Australian television and radio presenter

William John Smith (4 January 1946 – 27 February 2019) was an Australian television and radio presenter.

He is best known for hosting the national locailzed version of British game show It's a Knockout as well as for his rugby league commentary.

==Radio==
Smith began his radio career at 4LG in Longreach, Queensland where he adopted "Billy J. Smith" as his on-air moniker after the station manager's reluctance in having someone simply called "Bill Smith" on air. Smith then went to 4LM in Mount Isa before returning to Brisbane where his profile grew during stints at 4IP (becoming one of "The Good Guys") and 4BK during the 1970s and 1980s.

At 4BK, Smith would commentate on rugby league games at Lang Park while on top of a cherry picker on the other side of the boundary fence, in violation of the exclusive rights deal struck between Queensland Rugby League and an opposing radio station. This caused friction between Smith and the QRL's Ron McAuliffe, a dispute which would resurface during preliminary discussions about a potential State of Origin series between Queensland and New South Wales.

His radio career continued into the next century and in 2007 was named as the host of Sports Today on 4BC.

==Television==
Smith's television career began in the 1960s on TVQ hosting a game show called The Numbers Game. In 1973, he hosted Sportscene on BTQ for five years from 1973.

In the late 1970s, Smith took a break from radio and television and went to work for International Sports Management, owned by Barry Maranta. It was there where Smith helped Maranta instigate a State of Origin series for rugby league after studying an Australian rules football state of origin match in Perth in 1978. This led to Smith notably called the very first State of Origin game as a rugby league commentator for Channel 7 at Lang Park in 1980 as well as early Brisbane Broncos games.

From 1985, Smith co-hosted the national game show It's a Knockout with Fiona MacDonald on Network 10 which was filmed on location at Dural in New South Wales until noise complaints from local residents shut down production in 1987. It is this role he is arguably most remembered for. A 2011 revival offered "The Billy J. Smith Cup" as its grand prize.

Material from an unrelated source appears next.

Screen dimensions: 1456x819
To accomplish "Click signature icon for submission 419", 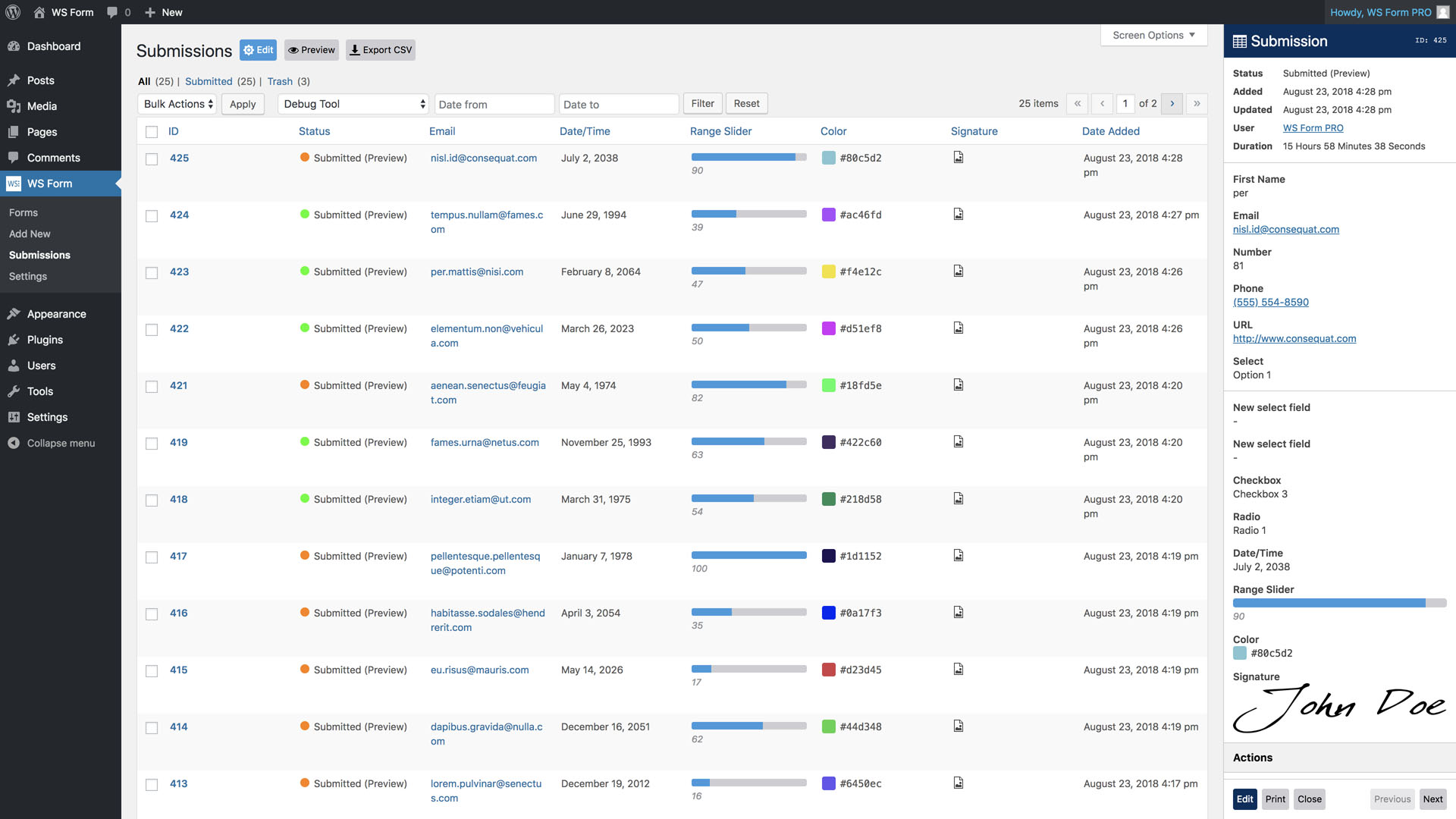I will tap(959, 441).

Throughout the 1980s, Smith was a sports presenter for TV0 Eyewitness News on TVQ but was let go from the station in 1989, reportedly to allow the station to budget for the arrival of new news presenter Bruce Paige in 1990.

Smith was the host of the first local Queensland edition of The Footy Show which went to air on QTQ on 17 March 1994. Smith was later replaced by Chris Bombolas before the program was later axed in favour of the station taking the Sydney version of The Footy Show.

==Death==
Smith suffered serious head injuries during a fall in Caxton Street on 26 February 2019.

He didn't regain consciousness and died at the Royal Brisbane and Women's Hospital on 27 February 2019 when his family turned off his life support machine.

His funeral was held on 8 March 2019 at Holy Spirit Church in New Farm, attended by an array of notable sportspeople and media personalities. The theme song from It's a Knockout played at the conclusion of the service.

After his death, he was posthumously inducted into Lang Park's Media Hall of Fame by Queensland sports minister Mick de Brenni.